Questa “mancata parità” è direttamente proporzionale alla disistima di cui, ad esempio, godono le molte scuole materne paritarie presenti in Sicilia. Se, infatti, da un lato esse rispondono ad un bisogno che non può essere soddisfatto dalle scuole statali, dall’altro la qualità attesa e resa dell’offerta formativa è forse motivo del gran numero di alunni “anticipatori” al Sud e in Sicilia rispetto al settentrione, di cui si diceva sopra.

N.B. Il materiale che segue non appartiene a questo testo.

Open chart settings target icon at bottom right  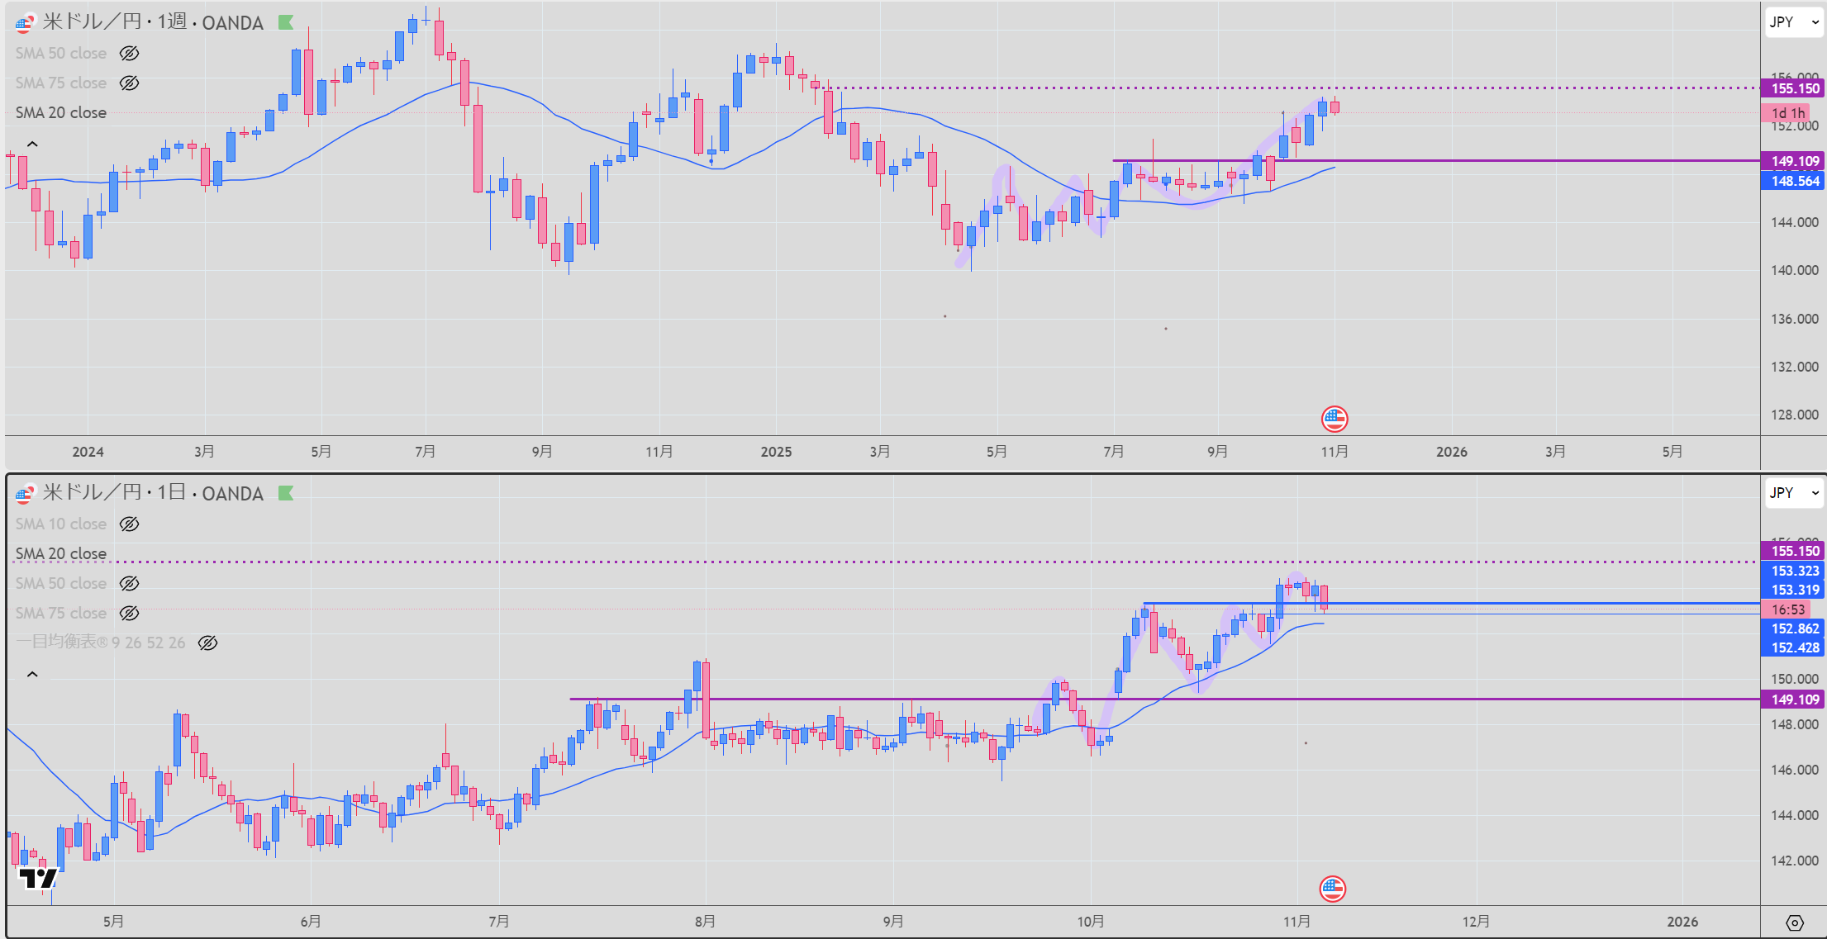coord(1794,922)
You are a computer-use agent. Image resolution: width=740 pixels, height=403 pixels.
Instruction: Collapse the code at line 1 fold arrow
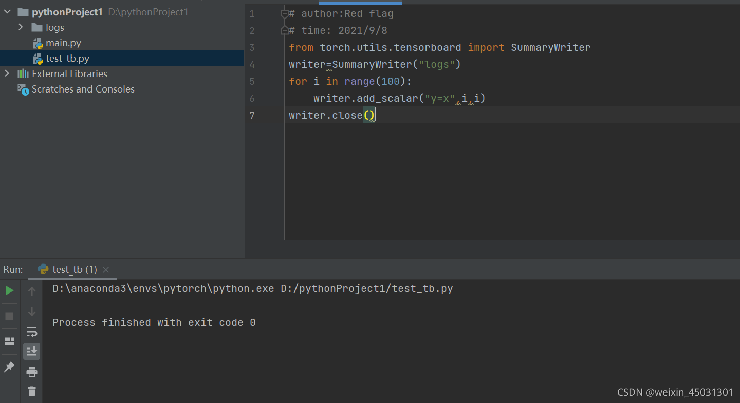[x=285, y=14]
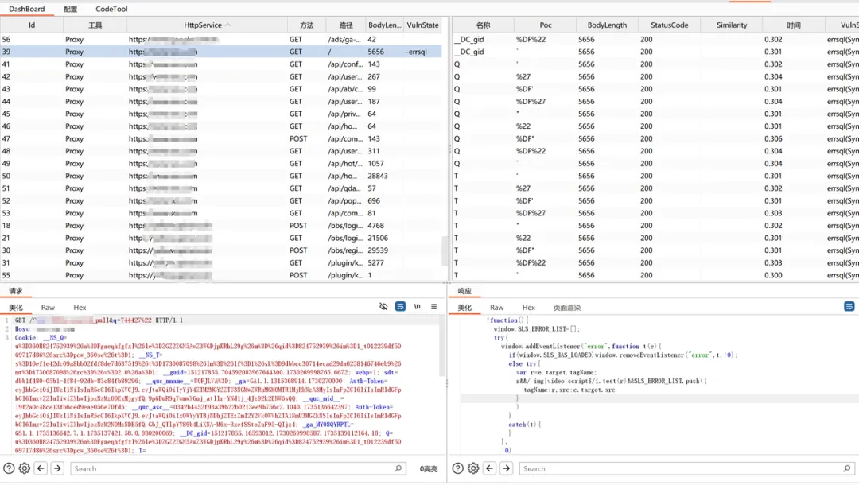
Task: Open help icon below request editor
Action: [9, 469]
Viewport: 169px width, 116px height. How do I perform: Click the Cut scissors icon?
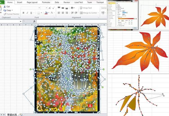click(x=4, y=6)
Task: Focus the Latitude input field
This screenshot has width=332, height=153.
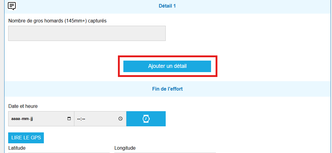Action: 59,152
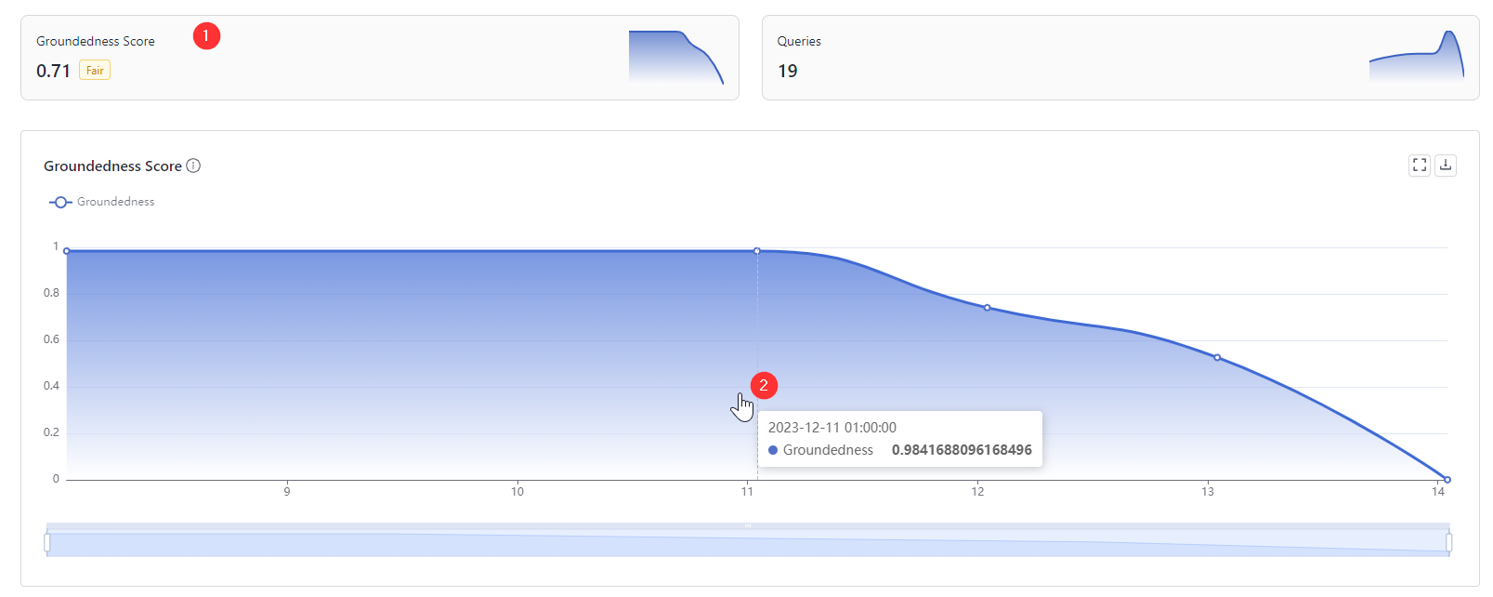Click the red badge numbered 2
Screen dimensions: 1493x597
click(764, 385)
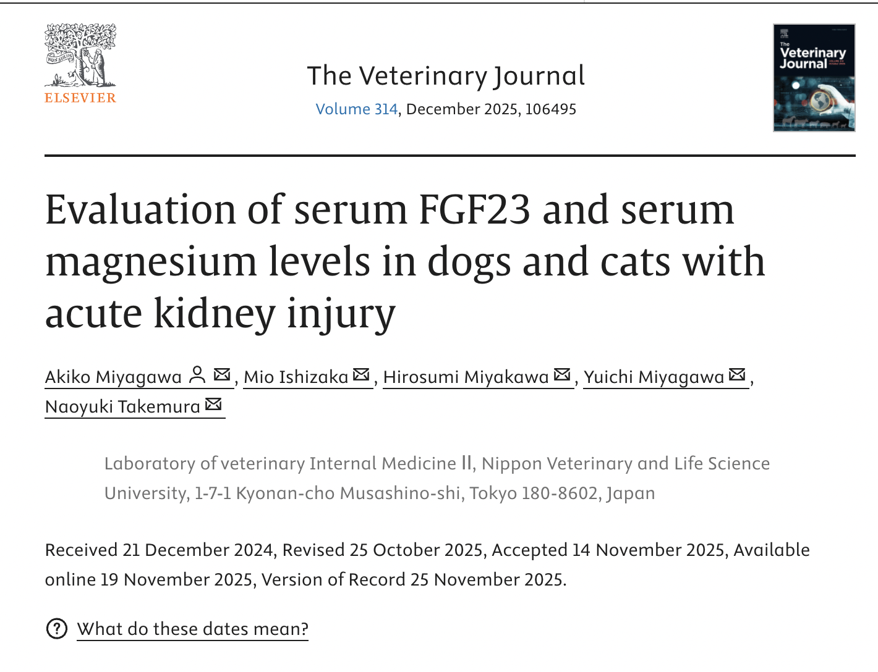This screenshot has width=878, height=672.
Task: Click the person icon beside Akiko Miyagawa
Action: click(197, 375)
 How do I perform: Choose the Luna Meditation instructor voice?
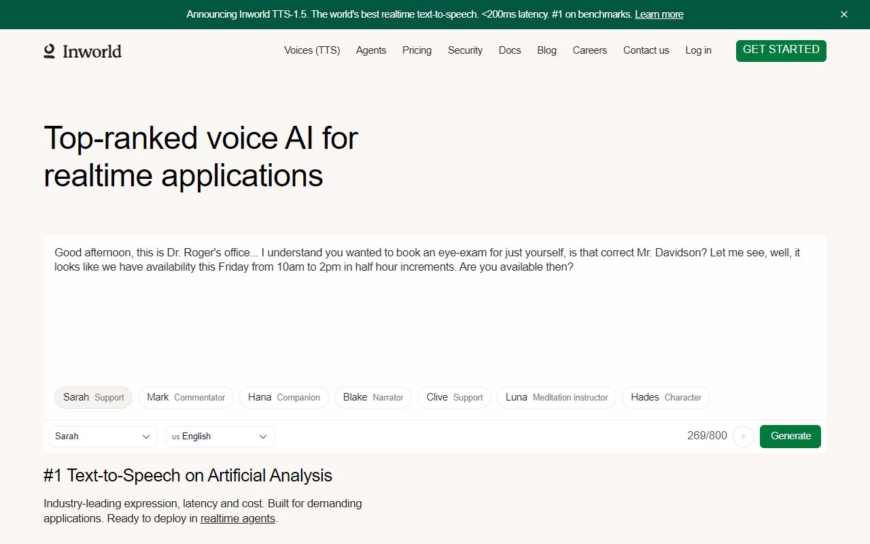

Questo ha certamente un’incidenza sul livello in entrata nella scuola primaria e dunque incide sul ritmo di apprendimento del primo ciclo, come riporta l’articolo del Corriere della Sera a commento dei dati Ocse del 4 dicembre scorso.
Il modello di riferimento siciliano resta dunque quello nazionale, già superato da altre regioni – come la Lombardia − dove anche l’autonomia scolastica viene interpretata in senso più pieno, ossia nella direzione di un dialogo più stretto con il territorio e il mondo del lavoro in una prospettiva formativo-educativa di sana concorrenzialità dell’offerta formativa tra le scuole.
Più credito alle scuole, più responsabilità e protagonismo creativo degli insegnanti, sono alla base di una scuola più efficace e credibile, decisiva per il rilancio del capitale umano realmente riconosciuto come la risorsa del nostro Paese specie in un contesto economicamente difficile come in Sicilia.
Senza dimenticare che il compito dell’insegnante non è certo di portare a casa dei punteggi Ocse più alti, ma di educare insegnando, ossia di introdurre l’allievo, attraverso la disciplina, ad un interesse reale per la realtà tutta, al gusto della conoscenza e dell’iniziativa.
Solo così l’alunno non sarà un numero-Ocse, né l’insegnante una “funzione” strumentale della macchina amministrativa, ultimamente burocrate annoiato. Sarà forse per questo che il popolo, ancora foltissimo, di docenti meridionali (e quanti ce ne sono al settentrione!) che ha tirato su generazioni di studenti ha lavorato meglio?